Well that certainly sounds ominous. Really, it's not. D has moved her moving date because she unexpectedly got the day off tomorrow so we will be moving stuff into her house. A part of me is glad I will soon have my house back, and another part of me is going to miss having D and the kids around. I will especially miss times, like tonight, where all of us big girls get the giggles. Somehow our conversation about the tooth fairy devolved into serious hilarity about fradulent claims of tooth loss in order to get more money from the tooth fairy and other such twelve-teen year old funniness.
My girlfriend R stopped over today for lunch and brought her 3 year old son and 8 month old twins. Yes, I said twins. We had babies from one end of the room to the other. We stacked 'em like cordwood. It was like baby UFC (Diaperweight, of course) in my livingroom. R said that I looked 'tired'. She is a very kind and generous person.
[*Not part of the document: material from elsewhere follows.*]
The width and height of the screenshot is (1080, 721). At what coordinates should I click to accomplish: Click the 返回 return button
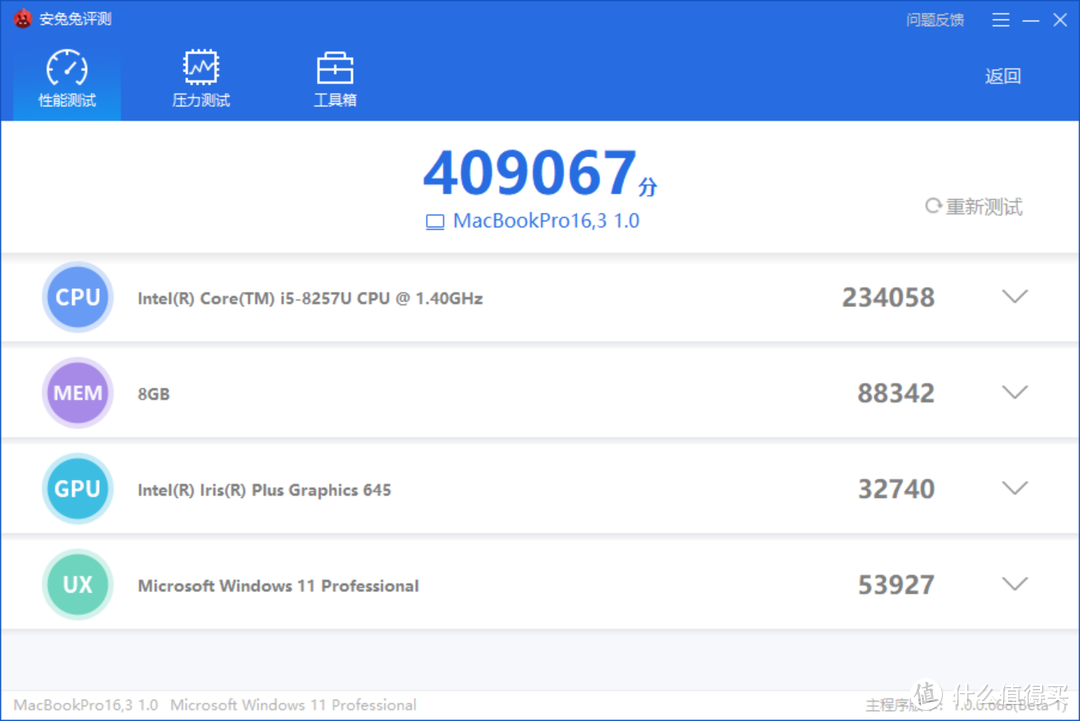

Hot Stuff got a call from my brother today. My brother was quite upset, according to my darling hub, because my brother has not worked for quite some time now. The oil and gas industry, where my hus and my brother both work, has been dead for the last 10 months and very many of us who rely on the oil and gas industry are financially hurting. Although I feel bad that my brother is feeling bad, I cannot help (and this is very petty of me, as it is absolutely none of my business) wondering why the hell they recently took a trip to Seattle and stopped over on Vancouver Island to see family for a couple of weeks. In a judgey way, I privately think they live beyond their means. Then I feel bad for being so judgey. But then I still feel a bit judgey. Then I feel hypocritical because we are taking a trip to the BC interior next week and we can afford it, but kind of sort of not really. It's not the actual cost of the trip (we will be driving down and staying with family who will feed us), more so the cost of Hot Stuff not working for a week. I am able to justify this to myself with the excuse of, our kids need to see their grandparents. So, in conclusion, I am judgey, hypocritical, and able to justify my wants with any flimsy excuse I can. Huh. I really am human. Pfft. Sucks. So much for my delusions of grandeur and omnipotence.